N

151 40 13
                                    

Raena sudah sampai di rooftop, salah satu rumah sakit yang ia datangi sekarang.

Ia mendekat ke pinggir rooftop, ia menyeringai, mulai naik ke atas pembatas rooftop.

Seharusnya dari dulu Lo lakuin

Nggak boleh gitu

Demi kebaikan orang-orang yang ada di sekitar Lo hahhaha

Percaya sama Tuhan kan? nggak boleh gitu

Turun

Loncat

Loncat

Yaudah

Namun iblis lebih mendominasi di dalam pikirannya, seakan buta, tak memiliki Tuhan, dan putus asa, tapi tidak tau apa yang di putus asa-kan nya.
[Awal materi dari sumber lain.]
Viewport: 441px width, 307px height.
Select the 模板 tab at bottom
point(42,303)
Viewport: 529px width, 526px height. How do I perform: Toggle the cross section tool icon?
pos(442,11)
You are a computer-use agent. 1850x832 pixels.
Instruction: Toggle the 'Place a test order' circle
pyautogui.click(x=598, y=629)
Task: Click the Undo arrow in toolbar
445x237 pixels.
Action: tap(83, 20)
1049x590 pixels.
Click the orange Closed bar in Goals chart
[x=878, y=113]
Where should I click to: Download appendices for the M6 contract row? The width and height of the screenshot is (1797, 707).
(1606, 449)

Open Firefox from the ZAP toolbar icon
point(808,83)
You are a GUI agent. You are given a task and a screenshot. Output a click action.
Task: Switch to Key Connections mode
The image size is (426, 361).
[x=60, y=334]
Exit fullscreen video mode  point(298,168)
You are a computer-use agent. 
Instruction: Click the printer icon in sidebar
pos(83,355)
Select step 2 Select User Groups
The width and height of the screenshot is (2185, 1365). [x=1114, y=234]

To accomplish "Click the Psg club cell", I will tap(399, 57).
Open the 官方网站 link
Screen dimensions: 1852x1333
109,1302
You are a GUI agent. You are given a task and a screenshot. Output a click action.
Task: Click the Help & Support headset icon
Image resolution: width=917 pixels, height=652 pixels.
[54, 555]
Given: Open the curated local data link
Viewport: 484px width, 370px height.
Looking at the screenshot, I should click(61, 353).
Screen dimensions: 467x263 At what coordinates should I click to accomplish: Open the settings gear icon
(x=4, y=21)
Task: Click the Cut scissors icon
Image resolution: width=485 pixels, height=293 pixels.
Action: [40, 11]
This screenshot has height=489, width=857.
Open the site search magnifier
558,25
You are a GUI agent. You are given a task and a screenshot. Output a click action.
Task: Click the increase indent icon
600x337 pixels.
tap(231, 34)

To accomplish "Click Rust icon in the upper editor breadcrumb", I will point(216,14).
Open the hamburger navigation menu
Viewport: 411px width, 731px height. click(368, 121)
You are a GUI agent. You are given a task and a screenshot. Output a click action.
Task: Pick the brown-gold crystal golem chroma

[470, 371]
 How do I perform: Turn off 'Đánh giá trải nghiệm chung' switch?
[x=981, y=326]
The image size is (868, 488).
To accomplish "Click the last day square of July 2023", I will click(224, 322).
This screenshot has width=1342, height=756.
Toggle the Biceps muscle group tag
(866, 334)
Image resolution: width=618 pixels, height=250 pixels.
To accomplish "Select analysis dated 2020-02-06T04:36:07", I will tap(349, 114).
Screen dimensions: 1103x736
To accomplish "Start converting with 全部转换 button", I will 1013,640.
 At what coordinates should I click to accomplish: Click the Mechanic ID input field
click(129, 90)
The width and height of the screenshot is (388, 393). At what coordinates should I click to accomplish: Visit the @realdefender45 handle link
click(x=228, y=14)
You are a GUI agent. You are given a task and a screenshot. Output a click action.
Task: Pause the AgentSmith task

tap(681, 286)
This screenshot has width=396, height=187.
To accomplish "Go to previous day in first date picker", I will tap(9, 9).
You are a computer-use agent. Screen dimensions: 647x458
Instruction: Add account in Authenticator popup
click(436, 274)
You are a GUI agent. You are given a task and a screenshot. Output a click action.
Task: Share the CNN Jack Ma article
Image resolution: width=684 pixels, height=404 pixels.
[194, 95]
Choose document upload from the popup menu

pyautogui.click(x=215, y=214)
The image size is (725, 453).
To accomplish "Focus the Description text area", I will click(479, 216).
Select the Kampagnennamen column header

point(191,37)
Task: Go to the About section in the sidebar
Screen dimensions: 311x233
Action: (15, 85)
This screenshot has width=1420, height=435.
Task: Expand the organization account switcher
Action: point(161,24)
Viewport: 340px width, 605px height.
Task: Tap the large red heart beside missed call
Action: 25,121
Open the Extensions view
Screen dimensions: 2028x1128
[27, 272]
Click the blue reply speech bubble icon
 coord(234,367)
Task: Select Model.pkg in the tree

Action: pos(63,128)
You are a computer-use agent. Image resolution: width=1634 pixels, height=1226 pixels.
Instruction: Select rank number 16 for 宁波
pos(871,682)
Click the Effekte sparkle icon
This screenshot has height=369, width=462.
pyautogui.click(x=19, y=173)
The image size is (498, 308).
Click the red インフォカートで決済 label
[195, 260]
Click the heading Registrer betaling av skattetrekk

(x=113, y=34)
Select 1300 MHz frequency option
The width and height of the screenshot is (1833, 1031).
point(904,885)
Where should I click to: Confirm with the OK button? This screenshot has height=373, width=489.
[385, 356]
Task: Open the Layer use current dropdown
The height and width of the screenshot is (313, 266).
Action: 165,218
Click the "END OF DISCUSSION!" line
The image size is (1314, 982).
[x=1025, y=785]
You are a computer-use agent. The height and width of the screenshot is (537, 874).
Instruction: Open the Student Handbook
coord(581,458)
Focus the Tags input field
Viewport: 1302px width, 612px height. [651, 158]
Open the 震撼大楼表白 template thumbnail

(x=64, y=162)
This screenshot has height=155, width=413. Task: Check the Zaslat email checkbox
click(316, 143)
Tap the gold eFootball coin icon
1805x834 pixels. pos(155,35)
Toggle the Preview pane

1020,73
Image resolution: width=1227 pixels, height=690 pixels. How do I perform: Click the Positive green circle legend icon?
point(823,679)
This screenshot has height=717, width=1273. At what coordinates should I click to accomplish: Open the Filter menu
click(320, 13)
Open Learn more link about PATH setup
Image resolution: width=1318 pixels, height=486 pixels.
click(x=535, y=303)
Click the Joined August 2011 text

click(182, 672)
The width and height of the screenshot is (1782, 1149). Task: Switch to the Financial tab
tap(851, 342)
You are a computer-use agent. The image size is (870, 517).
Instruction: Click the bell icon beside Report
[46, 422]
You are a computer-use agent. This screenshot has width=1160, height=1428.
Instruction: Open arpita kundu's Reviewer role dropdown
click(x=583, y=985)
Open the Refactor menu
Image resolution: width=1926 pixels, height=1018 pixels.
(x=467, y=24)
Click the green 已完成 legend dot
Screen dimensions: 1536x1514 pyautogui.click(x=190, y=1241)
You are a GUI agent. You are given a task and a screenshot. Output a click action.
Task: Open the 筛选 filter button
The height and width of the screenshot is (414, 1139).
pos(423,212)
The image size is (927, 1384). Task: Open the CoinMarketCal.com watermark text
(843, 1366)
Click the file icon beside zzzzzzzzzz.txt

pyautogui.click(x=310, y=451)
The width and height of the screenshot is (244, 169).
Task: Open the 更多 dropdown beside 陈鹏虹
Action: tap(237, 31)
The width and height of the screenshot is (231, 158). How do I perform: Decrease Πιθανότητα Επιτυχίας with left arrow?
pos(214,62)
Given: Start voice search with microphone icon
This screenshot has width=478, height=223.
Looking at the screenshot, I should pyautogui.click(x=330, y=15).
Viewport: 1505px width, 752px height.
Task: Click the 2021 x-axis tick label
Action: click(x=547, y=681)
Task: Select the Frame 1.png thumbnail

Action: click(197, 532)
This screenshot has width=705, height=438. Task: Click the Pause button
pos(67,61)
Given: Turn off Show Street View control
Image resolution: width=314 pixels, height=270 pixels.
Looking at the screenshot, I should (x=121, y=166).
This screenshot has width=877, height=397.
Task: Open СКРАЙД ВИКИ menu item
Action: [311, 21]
Dari tadi Raena belum melunturkan senyum aneh nya itu.

Seperti nya seru juga kalau loncat ke bawah

Suara mobil Andra menghilang ketika mobil nya sudah sampai di parkiran 'Hospital Celli'.

Sedangkan Loren sudah keluar dari tadi.

"OH MY GOD!" pekik Loren panik.

"Itu Raena pak!" ujar Loren menunjuk ke atas, terlihat disana Raena terdiam menutup matanya, sembari merentangkan kedua tangannya.

Andra mendongak, jantung nya berpacu, berdetak dua kali lipat.

Keduanya berlari masuk kedalam mencari lift yang bisa membawa mereka ke atas sana, setelah masuk kedalam, untungnya saja hanya mereka berdua yang ada di dalam lift itu.

Dengan cepat Andra memencet tombol dengan angka 7, tak perlu memakan waktu yang lama,mereka sudaha sampai di lantai 7, pintu lift terbuka sayang nya lift hanya sampai di lantai 7 tidak sampai kelantai 8, mereka berlari menaiki tangga menuju lantai 8 lanjut ke rooftop.

Pintu menuju rooftop sudah terlihat Dimata mereka berdua, saat ingin dibuka, pintu tak bisa di dorong seperti ada yang mengganjal di balik sana.

"Awas biar bapak yang dobrak!" suruh Andra mengambil langkah kebelakang.

Brak..

Pintu terbuka, ternyata Raena menahannya hanya menggunakan satu buah meja besar.

Melompat, ya Andra langsung melompati meja besar itu, berlari ke arah Raena yang sudah memajukan salah satu kaki nya.

Sreet..
Duk..

Berhasil, Andra berhasil menarik tangan Raena.

Raena terjatuh di badan Andra..

Tak berapa lama.

Buru-buru Raena berdiri lalu membungkuk meminta maaf.

"M-maaf Pak maaf," lagi-lagi hanya kata-kata itu yang keluar dari mulut Raena.

Andra berdiri, mengacak rambut nya kasar.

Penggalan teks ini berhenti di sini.